Data contained in a dataset:
>> begin

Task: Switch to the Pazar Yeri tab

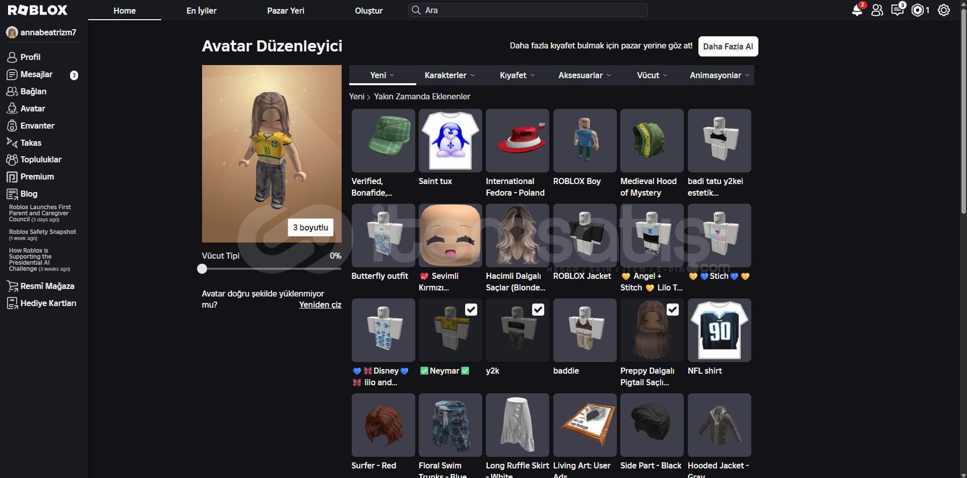Action: pos(285,11)
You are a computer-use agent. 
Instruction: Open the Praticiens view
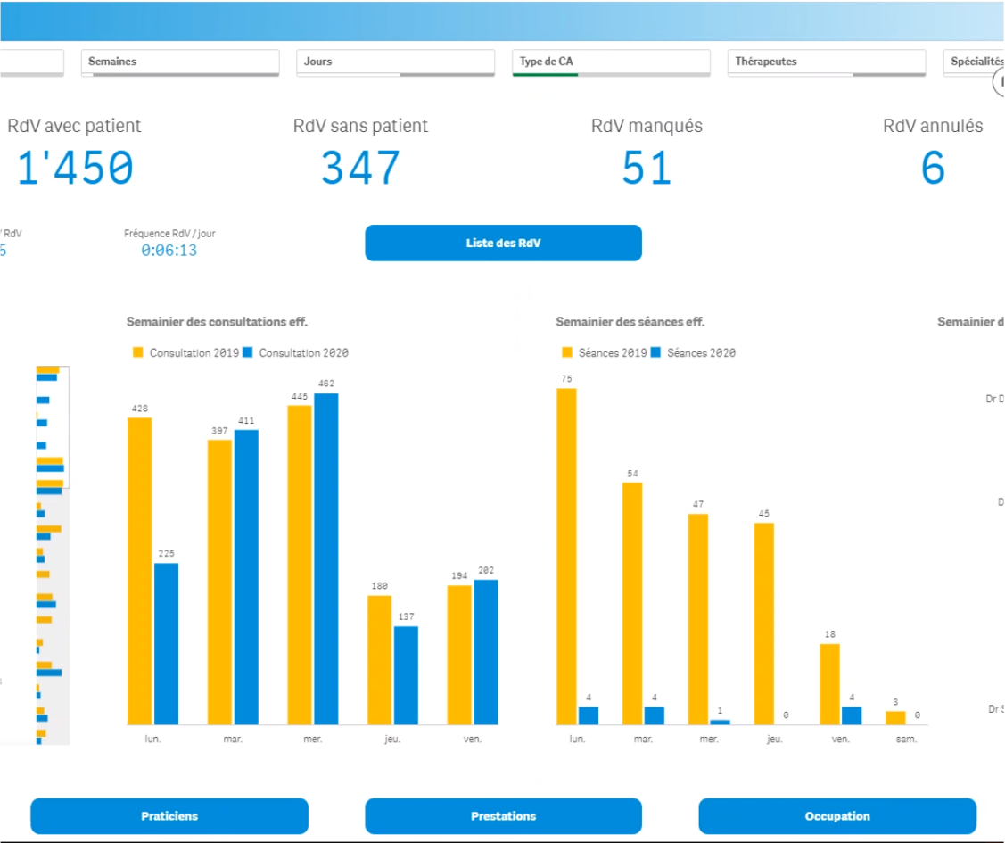click(x=169, y=815)
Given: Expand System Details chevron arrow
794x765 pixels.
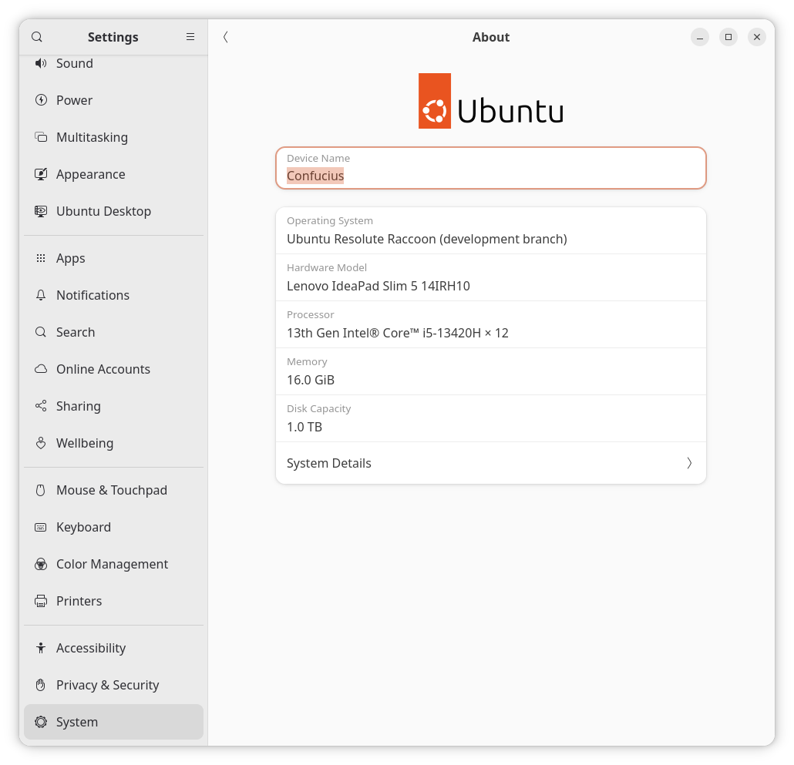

>> end

Task instructions: Reproduce the data word for word, from the line containing "Given: Expand System Details chevron arrow" down to the end of the data. Omit the pictures from your answer.

Solution to the exercise:
Given: Expand System Details chevron arrow
794x765 pixels.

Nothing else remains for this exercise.